しまむらのクイーンズ駅伝3位に貢献したルーキー鈴木杏奈、「無欲」のエース区間5区2位からマラソン進出も視野に飛躍へ
「もっと意識を高くしていく」と太田監督
太田監督は就任3年目。現役時代、コニカミノルタで3回のニューイヤー駅伝優勝を経験した。 「特に何かを変えてきたわけではありませんが、競技に対する考え方や日常生活など、基本的なことができるようになってきました」と太田監督。「高橋が力を付けて、ほかの選手も引っ張られて記録が上がってきましたね。そこに安藤が加わって、経験を若い選手たちに伝えてくれています。

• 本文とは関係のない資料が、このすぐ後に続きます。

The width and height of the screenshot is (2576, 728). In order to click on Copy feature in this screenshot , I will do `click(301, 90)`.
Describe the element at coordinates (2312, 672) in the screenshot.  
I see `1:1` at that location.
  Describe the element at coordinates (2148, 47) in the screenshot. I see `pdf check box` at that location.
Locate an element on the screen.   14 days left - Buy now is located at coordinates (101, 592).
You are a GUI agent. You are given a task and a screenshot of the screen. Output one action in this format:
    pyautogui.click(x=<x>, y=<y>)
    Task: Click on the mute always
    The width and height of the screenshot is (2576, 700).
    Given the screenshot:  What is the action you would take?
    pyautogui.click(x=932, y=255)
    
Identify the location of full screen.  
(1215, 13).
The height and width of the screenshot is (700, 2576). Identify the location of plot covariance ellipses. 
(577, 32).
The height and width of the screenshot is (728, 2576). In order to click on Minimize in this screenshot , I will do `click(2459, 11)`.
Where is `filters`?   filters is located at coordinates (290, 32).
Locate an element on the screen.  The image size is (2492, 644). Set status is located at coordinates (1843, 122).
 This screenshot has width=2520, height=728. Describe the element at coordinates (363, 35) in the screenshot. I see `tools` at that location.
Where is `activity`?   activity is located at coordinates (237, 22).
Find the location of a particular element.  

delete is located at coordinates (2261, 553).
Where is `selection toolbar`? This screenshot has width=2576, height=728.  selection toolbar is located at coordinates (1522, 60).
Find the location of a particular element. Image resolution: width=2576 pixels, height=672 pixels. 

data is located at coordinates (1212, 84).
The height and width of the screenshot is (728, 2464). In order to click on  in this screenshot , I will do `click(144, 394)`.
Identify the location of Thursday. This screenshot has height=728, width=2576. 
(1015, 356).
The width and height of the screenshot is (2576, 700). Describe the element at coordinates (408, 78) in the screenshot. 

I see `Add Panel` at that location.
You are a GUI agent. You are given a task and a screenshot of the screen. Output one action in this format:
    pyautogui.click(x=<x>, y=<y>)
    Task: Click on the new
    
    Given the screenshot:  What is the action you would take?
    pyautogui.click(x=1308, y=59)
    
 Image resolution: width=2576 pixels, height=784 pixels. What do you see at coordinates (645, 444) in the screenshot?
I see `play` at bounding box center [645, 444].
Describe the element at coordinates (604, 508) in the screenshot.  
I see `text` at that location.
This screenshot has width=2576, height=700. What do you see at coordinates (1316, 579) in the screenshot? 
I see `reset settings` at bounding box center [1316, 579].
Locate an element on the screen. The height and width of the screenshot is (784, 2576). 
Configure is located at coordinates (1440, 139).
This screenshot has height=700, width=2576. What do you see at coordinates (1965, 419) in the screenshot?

特別なことをするのではなく、練習を継続していくことの重要性がチームに浸透してきました」 それでもまだ、「(トップレベルで)戦う意識はそこまで高くありません」という状態だ。今回のクイーンズ駅伝の目標も、監督としてはクイーンズエイト(次回出場権を得られる8位以内)を目標にしたかったが、余分なプレッシャーをかけたくなかったため「10位」と言い続けた。 「もっと意識を高くして、区間賞や駅伝の上位を狙っていくような意識に、少しずつ変えていきたいですね」 鈴木も今回は無欲で、思い切り走った結果が区間2位になった。太田監督は高橋には、「あと1年くらいで日本のトップに成長してほしい」と期待している。鈴木には駅伝の区間上位で走り続け、マラソンにつなげて欲しいと考えている。 その鈴木も、安藤の影響で自身が変われたと感じている。 「安藤さんはすごいです。競技でも生活でも、こういうときはどうしたらいいですか? と聞いたら、必ず良いご返答をくださいます。私、いつも不安な気持ちでスタートラインに立っていましたが、『別に自信を持って立たなくても、今やるべきことをしたらいいんじゃないか』と言っていただいて、考えを変えられました。競技力が少しずつ上がってきたんです。私にとって良い影響を与えてくれる存在ですね」 安藤の加入で「マラソンを意識する選手が増えました」と太田監督。鈴木も「2年後くらいには」とマラソン進出を考えている。 「速い選手よりも強い選手になりたいです。この試合は良いけど、次の試合はダメということをなくしたいと思っています。安定感がある強い選手になりたい」 実績のない選手が5区でデビューし、そこでの好走をステップにマラソンで日本トップレベルに成長したケースもいくつか見られた。鈴木にもその可能性が感じられた。